[Sección del documento]
★ ★ ★
En el sufrimiento ajeno ¿cuál es nuestra responsabilidad?

Pablo Picasso Guernica

Estos días, (migrantes muertos en el Mediterráneo, niños esclavos explotados en las minas del coltán, pobres sin techo en las grandes urbes) en los que el dolor sufrido por muchos de mis semejantes, golpea mi conciencia y esa mezcla de indignación e impotencia me hace avergonzarme muchas veces de pertenecer al género humano, y replantearme que estoy o no estoy, haciendo yo, hasta donde llega mi responsabilidad en todo ese sufrimiento,(trabajo para mayor contradicción en una fábrica de armas y aunque no sean fusiles lo que fabricamos sino buques, y además ignore, si alguna vez se han utilizado para ese fin, lo cierto es que podrían utilizarse).
★ ★ ★
[Información proporcionada]
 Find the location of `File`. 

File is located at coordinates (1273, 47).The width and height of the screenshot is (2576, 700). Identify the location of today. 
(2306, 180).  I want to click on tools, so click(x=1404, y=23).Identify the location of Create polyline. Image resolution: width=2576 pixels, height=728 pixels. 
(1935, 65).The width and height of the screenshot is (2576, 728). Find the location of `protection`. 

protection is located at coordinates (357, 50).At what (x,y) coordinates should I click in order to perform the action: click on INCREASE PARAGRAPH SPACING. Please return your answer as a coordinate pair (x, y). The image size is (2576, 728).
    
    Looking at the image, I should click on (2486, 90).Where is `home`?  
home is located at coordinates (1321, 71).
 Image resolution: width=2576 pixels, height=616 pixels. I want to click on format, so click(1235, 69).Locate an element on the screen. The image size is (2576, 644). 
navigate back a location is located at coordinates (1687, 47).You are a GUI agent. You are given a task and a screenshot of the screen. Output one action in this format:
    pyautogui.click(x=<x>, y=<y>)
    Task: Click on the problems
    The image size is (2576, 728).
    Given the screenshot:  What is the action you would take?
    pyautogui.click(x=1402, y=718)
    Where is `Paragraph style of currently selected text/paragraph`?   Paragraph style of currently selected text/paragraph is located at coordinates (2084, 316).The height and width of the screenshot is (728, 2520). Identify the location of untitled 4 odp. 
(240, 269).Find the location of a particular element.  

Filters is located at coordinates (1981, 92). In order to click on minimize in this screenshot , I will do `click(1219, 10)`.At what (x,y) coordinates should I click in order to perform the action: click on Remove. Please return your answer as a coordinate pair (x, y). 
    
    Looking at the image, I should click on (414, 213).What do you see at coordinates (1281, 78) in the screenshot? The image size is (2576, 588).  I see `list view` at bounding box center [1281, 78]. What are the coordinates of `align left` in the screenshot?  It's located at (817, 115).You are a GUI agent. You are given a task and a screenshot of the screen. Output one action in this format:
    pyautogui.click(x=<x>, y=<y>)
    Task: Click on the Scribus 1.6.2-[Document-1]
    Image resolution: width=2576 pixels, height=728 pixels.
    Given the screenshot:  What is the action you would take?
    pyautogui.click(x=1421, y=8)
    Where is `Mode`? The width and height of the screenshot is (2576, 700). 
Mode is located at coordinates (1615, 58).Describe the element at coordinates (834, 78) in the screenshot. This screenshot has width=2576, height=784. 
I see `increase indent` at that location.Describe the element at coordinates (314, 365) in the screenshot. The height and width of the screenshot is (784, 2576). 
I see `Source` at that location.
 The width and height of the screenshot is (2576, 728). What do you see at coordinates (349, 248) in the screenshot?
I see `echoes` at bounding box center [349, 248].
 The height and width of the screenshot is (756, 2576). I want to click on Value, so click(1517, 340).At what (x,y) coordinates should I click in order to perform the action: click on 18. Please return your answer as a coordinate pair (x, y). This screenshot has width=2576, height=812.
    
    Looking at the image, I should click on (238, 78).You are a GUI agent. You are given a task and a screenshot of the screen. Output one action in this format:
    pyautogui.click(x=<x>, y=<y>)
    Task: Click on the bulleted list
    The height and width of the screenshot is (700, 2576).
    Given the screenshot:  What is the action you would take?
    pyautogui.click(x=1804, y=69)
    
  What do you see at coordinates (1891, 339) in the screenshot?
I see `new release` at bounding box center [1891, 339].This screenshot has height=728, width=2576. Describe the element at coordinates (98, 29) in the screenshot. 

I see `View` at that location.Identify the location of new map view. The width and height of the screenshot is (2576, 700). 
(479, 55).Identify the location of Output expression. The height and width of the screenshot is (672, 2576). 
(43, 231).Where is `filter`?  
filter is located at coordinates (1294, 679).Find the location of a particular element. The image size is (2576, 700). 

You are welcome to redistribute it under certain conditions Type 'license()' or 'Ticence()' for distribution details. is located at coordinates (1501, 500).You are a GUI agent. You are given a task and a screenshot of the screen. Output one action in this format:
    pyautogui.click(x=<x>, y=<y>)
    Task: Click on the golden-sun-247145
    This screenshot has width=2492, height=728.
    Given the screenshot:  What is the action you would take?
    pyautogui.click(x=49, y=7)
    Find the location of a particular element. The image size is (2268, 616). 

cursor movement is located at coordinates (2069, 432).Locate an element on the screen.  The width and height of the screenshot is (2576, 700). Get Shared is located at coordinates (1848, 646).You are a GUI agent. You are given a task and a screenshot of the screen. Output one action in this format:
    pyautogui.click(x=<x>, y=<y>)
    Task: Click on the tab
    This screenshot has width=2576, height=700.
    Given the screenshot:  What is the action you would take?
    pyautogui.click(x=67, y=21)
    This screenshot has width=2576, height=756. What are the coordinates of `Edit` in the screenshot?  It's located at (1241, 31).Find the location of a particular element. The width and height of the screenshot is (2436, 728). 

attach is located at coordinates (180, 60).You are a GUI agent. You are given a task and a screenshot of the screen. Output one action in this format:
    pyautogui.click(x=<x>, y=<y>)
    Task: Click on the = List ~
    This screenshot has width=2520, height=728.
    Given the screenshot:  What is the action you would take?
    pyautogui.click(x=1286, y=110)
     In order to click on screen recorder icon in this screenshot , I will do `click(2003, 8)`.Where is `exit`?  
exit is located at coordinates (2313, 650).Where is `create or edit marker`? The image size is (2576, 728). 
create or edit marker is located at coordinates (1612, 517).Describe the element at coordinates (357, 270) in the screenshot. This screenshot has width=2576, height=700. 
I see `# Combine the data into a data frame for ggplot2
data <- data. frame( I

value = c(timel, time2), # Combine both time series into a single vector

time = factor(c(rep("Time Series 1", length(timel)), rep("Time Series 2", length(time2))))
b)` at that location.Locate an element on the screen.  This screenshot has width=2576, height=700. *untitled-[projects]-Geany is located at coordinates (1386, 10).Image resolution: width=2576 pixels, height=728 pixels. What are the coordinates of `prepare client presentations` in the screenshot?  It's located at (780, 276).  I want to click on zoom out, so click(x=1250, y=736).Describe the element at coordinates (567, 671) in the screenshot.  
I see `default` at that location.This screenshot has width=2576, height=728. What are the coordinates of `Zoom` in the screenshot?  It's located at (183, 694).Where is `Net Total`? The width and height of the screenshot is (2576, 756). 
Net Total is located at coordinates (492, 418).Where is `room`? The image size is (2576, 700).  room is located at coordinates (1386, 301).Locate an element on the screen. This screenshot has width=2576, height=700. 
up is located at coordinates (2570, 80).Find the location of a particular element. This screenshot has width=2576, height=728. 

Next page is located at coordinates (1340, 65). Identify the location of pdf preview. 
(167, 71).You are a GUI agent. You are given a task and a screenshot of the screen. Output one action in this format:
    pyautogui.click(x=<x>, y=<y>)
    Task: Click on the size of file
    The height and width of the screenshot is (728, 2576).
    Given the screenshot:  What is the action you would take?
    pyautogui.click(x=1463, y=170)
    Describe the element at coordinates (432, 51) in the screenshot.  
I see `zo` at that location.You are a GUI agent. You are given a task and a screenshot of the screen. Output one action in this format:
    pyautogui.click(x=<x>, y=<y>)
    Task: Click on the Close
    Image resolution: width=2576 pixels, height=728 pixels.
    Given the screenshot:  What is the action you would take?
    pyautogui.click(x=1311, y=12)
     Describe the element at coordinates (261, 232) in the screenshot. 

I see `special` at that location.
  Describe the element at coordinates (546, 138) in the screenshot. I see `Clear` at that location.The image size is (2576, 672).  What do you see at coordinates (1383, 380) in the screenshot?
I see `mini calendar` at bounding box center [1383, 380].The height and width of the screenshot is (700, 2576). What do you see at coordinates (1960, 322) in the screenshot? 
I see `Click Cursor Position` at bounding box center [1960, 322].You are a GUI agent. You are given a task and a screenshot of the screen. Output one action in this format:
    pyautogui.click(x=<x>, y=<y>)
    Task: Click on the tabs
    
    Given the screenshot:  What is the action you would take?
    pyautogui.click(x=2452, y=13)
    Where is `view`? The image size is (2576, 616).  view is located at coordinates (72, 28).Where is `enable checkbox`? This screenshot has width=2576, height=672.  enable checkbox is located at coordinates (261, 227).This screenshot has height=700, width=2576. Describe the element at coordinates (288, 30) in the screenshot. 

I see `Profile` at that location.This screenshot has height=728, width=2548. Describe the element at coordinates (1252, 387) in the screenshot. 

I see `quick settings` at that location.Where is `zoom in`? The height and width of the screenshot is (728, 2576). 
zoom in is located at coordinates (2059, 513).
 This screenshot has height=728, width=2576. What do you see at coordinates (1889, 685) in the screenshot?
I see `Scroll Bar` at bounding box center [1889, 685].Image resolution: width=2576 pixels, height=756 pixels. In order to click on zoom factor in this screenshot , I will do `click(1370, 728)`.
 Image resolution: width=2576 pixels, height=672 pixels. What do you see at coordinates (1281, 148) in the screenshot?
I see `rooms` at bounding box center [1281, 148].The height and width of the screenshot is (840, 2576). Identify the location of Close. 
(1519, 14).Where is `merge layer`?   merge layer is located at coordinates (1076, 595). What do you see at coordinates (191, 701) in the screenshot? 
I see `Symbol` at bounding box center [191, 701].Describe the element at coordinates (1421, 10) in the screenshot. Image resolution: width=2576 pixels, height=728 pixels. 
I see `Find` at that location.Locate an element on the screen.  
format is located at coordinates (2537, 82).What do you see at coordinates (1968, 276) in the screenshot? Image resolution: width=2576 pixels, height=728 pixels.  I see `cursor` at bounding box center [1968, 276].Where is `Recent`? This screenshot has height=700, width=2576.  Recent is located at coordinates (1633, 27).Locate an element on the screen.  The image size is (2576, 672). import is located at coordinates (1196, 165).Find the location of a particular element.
★ ★ ★
[Objetivo]
Por favor, continúa el texto sobre nuestra responsabilidad ante el sufrimiento ajeno a partir de donde termina. Los registros no tienen ningún papel en esto.

[Resultado]
Interior de un tanque

Hace años, incluso pensé dejar la empresa que al final se ha hecho parte de mi vida, aquellos momentos emocionales, cargados de un ingenuo voluntarismo, dieron paso al sentido común y a la realidad de mis obligaciones familiares y pronto desistí de esa idea. Siempre he vivido en esa contradicción. Pero resulta que he sido consciente que cuando ha mejorado más mi situación, (mejor casa, mejores alimentos, más comodidades etc.), en alguna parte del mundo, para otros ha empeorado. Y cuando consumo determinados productos, desde un par de zapatos a un artículo informático, o una simple fruta, siempre ha acudido a mí la pregunta ¿no estará ligado este consumo al sufrimiento de alguien?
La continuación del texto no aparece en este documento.